Rows showing where targets appear:
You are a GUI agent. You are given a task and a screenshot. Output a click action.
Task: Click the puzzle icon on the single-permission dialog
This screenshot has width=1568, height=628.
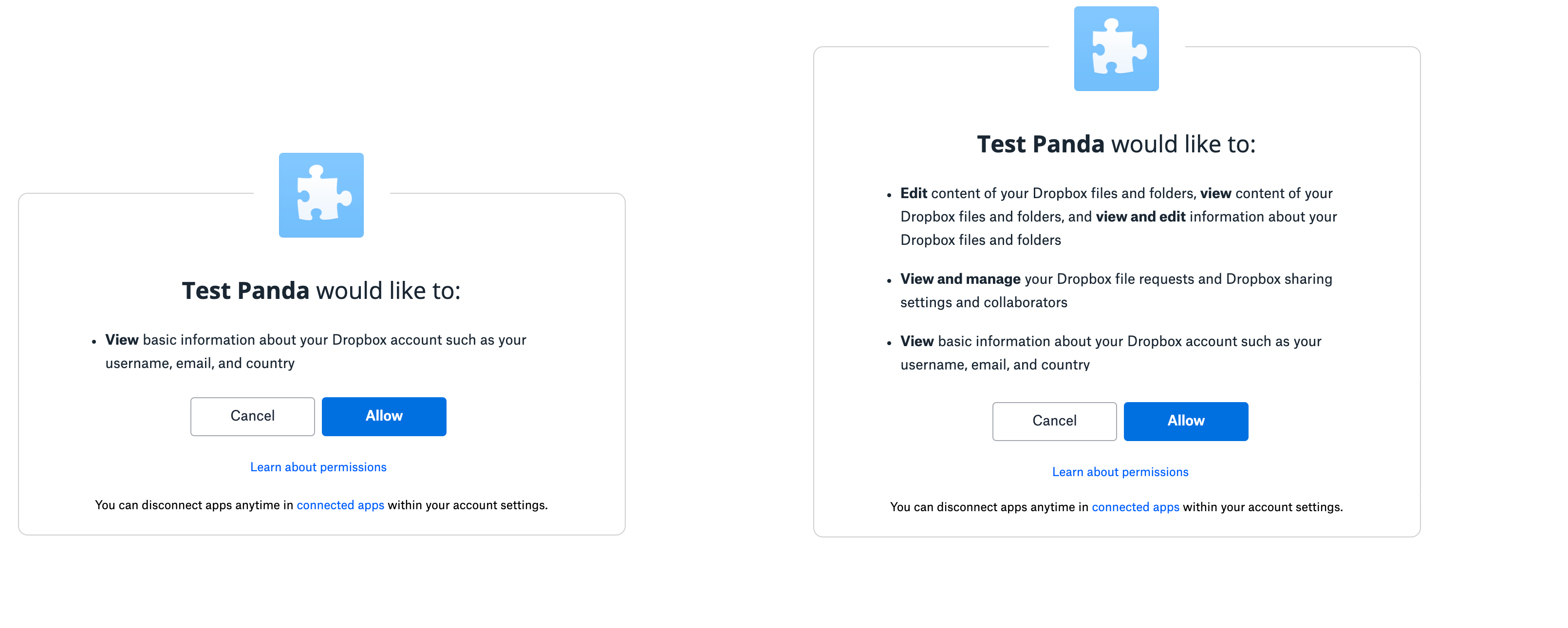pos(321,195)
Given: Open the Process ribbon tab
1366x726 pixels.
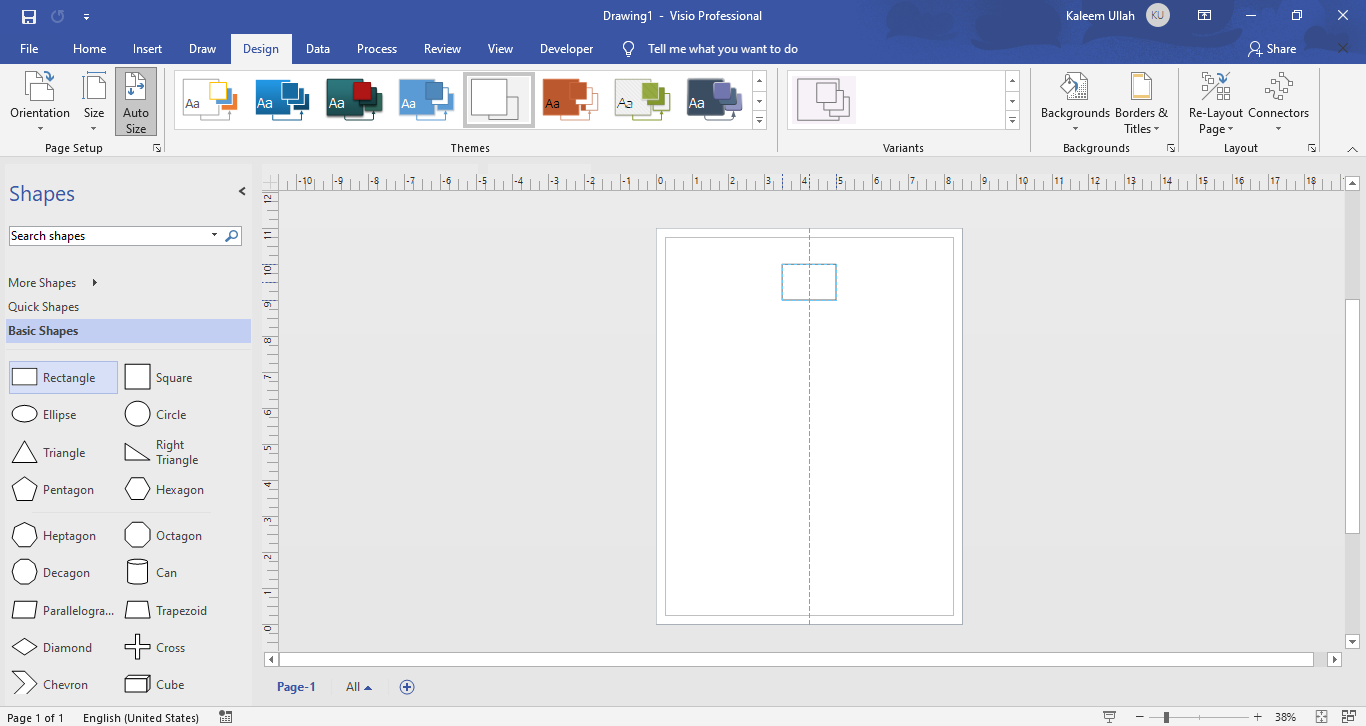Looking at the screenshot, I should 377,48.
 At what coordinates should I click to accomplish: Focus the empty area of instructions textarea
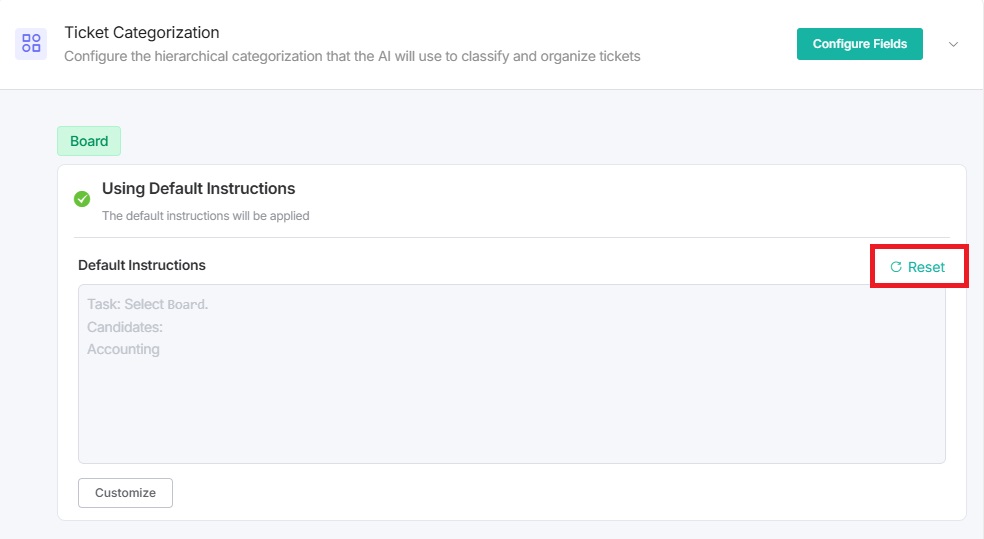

[EXERCISE] Could you update all the records above by replacing "GUI agent" with "interface agent" and leaving everything else unchanged? Leave the pictures out of your answer.

[ANSWER IN FULL]
You are a interface agent. You are given a task and a screenshot. Output a click action.
Task: Click the puzzle icon on the single-permission dialog
This screenshot has width=1568, height=628.
pos(321,195)
Given: Open the Process ribbon tab
1366x726 pixels.
Looking at the screenshot, I should 377,48.
 At what coordinates should I click to accomplish: Focus the empty area of instructions textarea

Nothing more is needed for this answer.